• HOW TO COMPLETE THIS TASK
Answer with a bare number: the count of lines in the records below that have the word "computer".

(Records contained in a dataset)
= Beginning of Section =
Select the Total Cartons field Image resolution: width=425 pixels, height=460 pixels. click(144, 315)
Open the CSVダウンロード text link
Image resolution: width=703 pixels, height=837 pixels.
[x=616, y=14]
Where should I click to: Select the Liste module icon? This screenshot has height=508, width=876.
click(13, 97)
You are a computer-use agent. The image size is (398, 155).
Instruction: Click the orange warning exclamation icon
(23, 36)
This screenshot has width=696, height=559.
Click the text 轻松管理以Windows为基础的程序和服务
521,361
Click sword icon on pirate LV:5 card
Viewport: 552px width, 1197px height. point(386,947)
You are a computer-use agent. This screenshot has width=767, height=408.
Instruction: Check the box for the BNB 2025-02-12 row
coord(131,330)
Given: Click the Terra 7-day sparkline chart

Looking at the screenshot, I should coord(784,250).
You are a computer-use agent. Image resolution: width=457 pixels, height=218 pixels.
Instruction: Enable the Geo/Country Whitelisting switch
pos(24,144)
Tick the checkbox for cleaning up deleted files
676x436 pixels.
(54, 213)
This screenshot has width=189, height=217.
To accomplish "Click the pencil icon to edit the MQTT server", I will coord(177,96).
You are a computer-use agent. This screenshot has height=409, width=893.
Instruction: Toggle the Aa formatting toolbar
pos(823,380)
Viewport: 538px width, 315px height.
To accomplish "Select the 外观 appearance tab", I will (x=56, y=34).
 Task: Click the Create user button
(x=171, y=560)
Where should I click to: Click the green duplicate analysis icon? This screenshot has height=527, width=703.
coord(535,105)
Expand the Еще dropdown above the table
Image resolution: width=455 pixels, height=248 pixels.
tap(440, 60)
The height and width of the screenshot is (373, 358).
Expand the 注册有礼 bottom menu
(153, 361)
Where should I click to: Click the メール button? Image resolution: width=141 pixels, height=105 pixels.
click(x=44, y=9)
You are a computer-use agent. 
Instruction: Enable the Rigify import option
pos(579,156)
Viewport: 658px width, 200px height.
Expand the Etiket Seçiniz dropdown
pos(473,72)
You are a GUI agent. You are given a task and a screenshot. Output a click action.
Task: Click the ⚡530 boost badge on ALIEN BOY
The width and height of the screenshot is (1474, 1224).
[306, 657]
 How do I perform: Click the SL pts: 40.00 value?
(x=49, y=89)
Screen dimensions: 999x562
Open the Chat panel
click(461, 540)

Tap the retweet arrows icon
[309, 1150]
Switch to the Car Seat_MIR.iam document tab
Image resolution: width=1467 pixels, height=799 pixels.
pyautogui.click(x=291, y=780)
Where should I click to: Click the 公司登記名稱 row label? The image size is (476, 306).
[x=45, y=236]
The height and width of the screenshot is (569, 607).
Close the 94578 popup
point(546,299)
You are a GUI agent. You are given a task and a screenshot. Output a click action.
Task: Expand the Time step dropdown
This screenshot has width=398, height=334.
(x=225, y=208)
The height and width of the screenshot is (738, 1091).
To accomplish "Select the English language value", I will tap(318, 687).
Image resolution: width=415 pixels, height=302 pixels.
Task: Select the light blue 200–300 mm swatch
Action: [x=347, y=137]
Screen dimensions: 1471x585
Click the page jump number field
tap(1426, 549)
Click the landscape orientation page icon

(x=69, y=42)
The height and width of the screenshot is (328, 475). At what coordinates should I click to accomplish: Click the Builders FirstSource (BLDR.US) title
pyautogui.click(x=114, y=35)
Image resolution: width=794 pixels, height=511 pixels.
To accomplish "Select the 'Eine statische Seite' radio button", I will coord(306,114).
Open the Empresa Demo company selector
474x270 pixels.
= End of Section =
• WRITTEN ANSWER
5